Eye For Film >> Movies >> Aporia (2023) Film Review
Aporia
Reviewed by: Jennie Kermode
Big concept science fiction too often neglects the human side, which is a problem, because by and large it’s humans who determine how science is used. This smart independent feature by Jared Moshé, which screened as part of Fantasia 2023, is all about human experience and the deep needs which drive our engagement with technology, its development and its destructive potential.

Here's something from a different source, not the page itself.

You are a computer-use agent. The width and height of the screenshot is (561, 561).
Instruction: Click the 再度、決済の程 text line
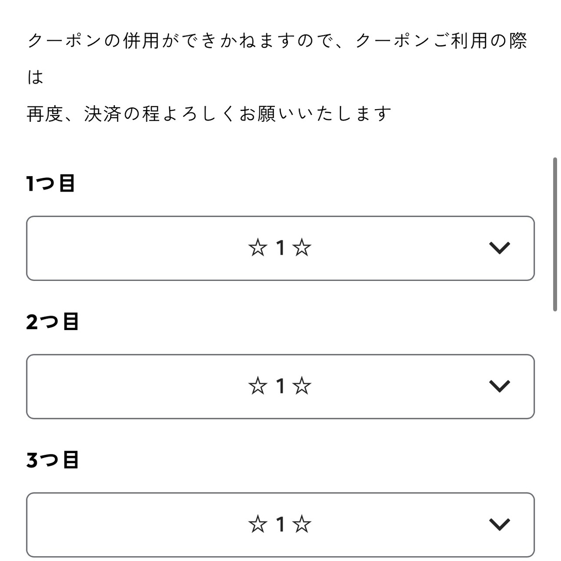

At the heart of it is Sophie (Judy Greer), who is at rock bottom when we first encounter her. Six months ago she lost her husband Mal (Edi Gathegi). Her devastated daughter Riley (Faithe Herman) wants nothing to do with her. She’s struggling to cope at work and everyone is running out of sympathy – everyone, that is, except for her friend Jabir (Payman Maadi). He has been there throughout to bail her out of trouble. In the process they have built up the kind of trust which makes it possible for him to take her into his confidence and show her the machine which he and Mal were working on. A cobbled-together tangle of wires and spare parts, it’s not a time machine in the familiar sense. It can only do one thing: speed up abstract particles in one specific location in spacetime. As Sophie isn’t a physicist, Jabir explains it in lay terms: it can fire a bullet into the past.
Would you kill a stranger to save someone you love? Sophie knows that the drunk driver responsible for Mal’s death didn’t intend to kill him, and for a little while she struggles, following him around, trying to persuade herself that he doesn’t deserve to live. In the end, however, she simply sets her moral discomfort aside. Perhaps it helps that she doesn’t fully believe in what Jabir is telling her – not until she goes to pick up Riley from the park and Mal is standing there.

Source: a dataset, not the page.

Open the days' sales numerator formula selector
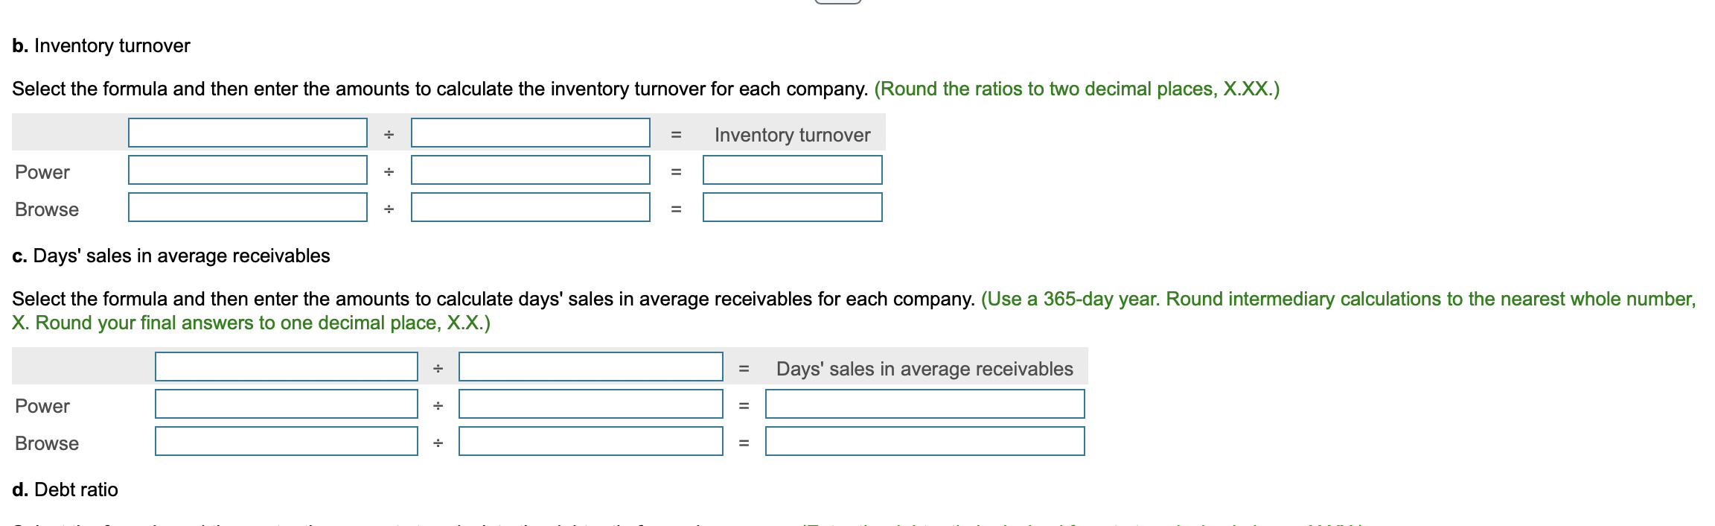The height and width of the screenshot is (526, 1715). (x=286, y=367)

It’s impossible not to tell him, of course. She simply can’t suppress that much emotion – and there’s no real need to, as he helped Jabir to develop the machine. The bulk of the film deals with where the three of them go from there. Jabir, who had a deeply personal reason for working on the machine in the first place, wants to use it to stop terrorists. Sophie is troubled by the moral implications of any further such action, but focuses primarily on trying to assuage her own guilt, seeking some way to help the family of the man she has killed – which proves challenging when, in the process, she learns more about him and is forced to recognise his humanity. Mal, meanwhile, flirts with the idea of publishing a paper on their discovery – which, if you think about it for a couple of seconds, has absolutely terrifying implications.

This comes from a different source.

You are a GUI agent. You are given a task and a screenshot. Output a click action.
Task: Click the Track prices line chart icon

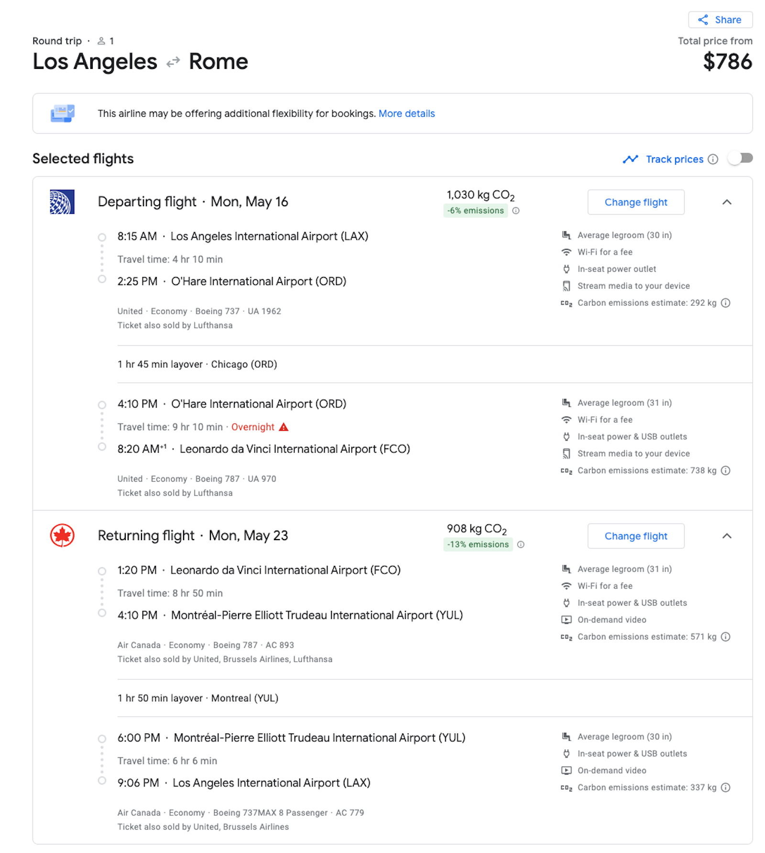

The science is well worked out insofar as it goes, and kept simple. Moshé’s very grounded approach might remind viewers of Primer, which he has acknowledged as an influence. Everything here is small scale, almost mundane, despite the massive import of the technology. Differences in character perspectives are explained with reference to the observer effect. At the same time, Aporia explores the different ways in which people process grief.
The performances are impressive all round. Gathegi and Greer have a chemistry which makes the depth of their bond believable, even as Mal is distracted by his passion for knowledge. It’s the contrast between Greer and Maadi’s performances which really drives the film, however. Sophie is consumed by her grief; it explodes out of her, infiltrating everything, and viewers carrying grief of their own are likely to be deeply affected by it. Jabir, however, carries an awful burden with a quiet dignity, focused on finding solutions or forms of compensation yet weighed down a little more heavily with every step.
There are no bad guys here, though we might sense their shadows hovering at the story’s edge. Everything is built upon the contradiction of striving to reclaim or preserve life when all that one can do is kill. Beyond that, mistakes are made, and accepting the consequences proves more and more difficult. Each character wrestles in a different way with shifting moral poles. Even without the time element, this would be a multi-dimensional conundrum, and one of the assumptions it challenges is that it is always possible to find a solution.